▸ What you have to do
Extract every line of the listing below verbatim, leaving out the pictures.

[Element and text position data]
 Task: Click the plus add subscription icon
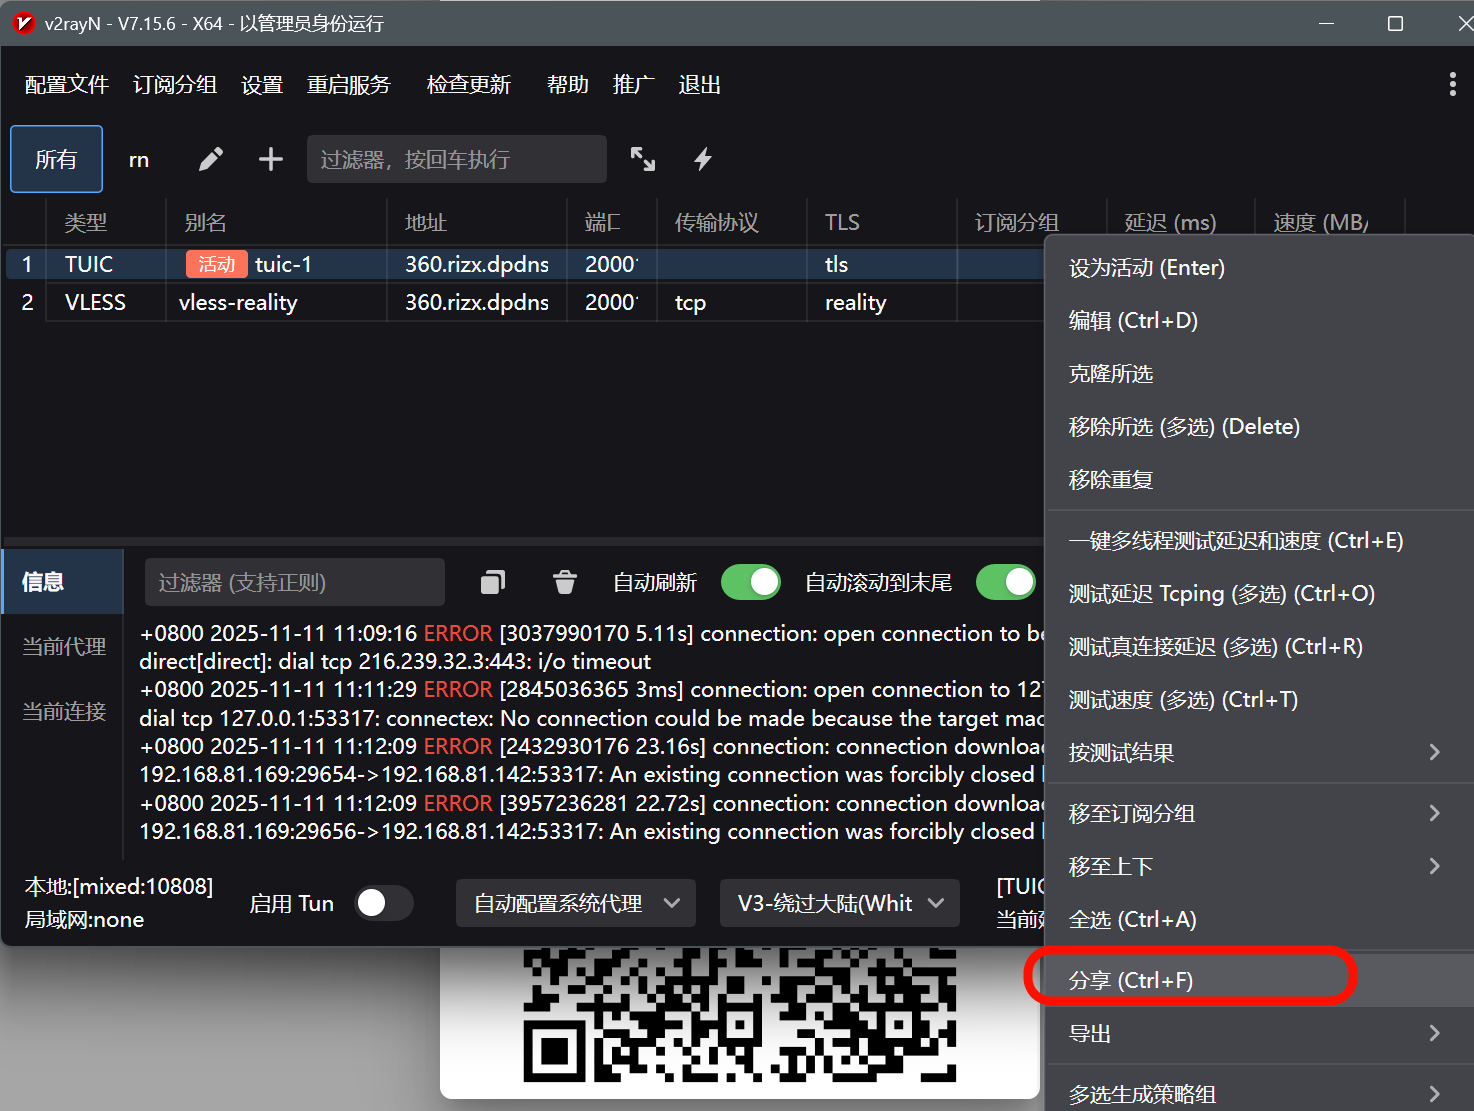[x=271, y=159]
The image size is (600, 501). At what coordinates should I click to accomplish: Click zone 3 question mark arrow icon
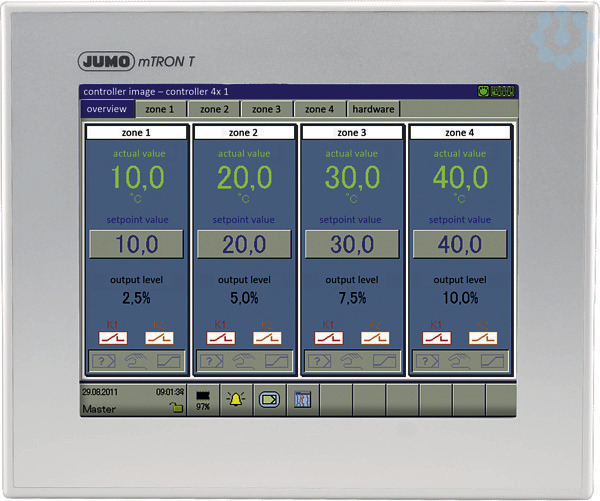click(320, 361)
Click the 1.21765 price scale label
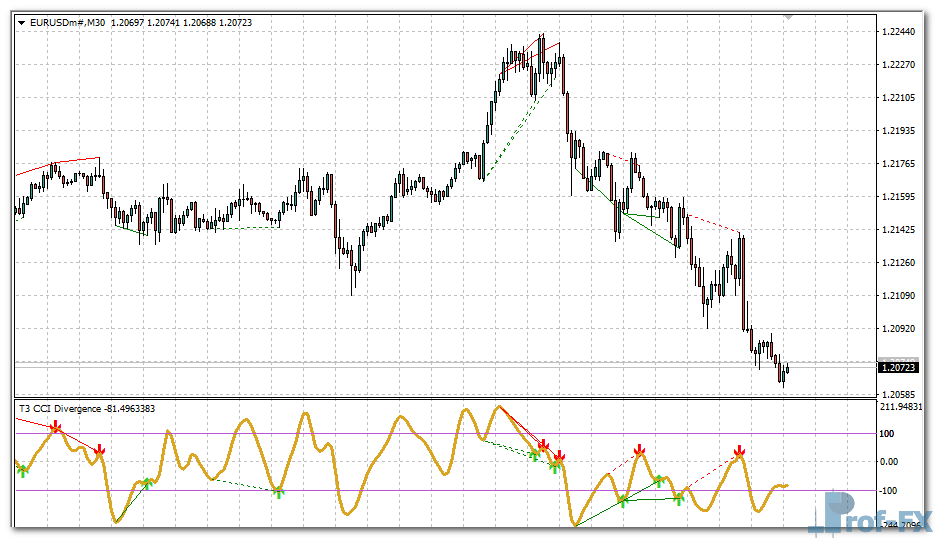This screenshot has height=538, width=935. coord(902,164)
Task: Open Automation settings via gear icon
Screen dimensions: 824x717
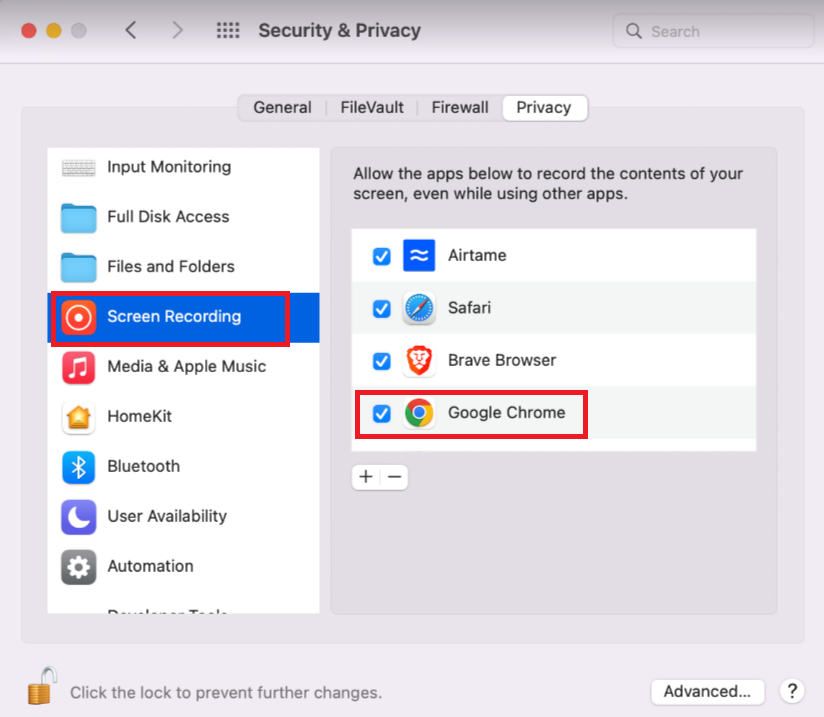Action: [x=79, y=566]
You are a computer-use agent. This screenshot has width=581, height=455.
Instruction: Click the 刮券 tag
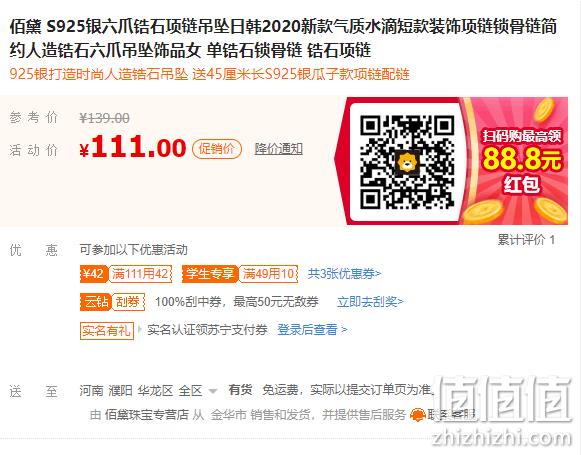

▸ Solution to this problem
 Task: Click the plus add subscription icon
[x=271, y=159]
The image size is (600, 501). At what coordinates should I click to accomplish: Click zone 3 question mark arrow icon
click(320, 361)
Click the 1.21765 price scale label
This screenshot has height=538, width=935. coord(902,164)
Task: Open Automation settings via gear icon
Screen dimensions: 824x717
Action: [x=79, y=566]
You are a computer-use agent. This screenshot has width=581, height=455.
Instruction: Click the 刮券 tag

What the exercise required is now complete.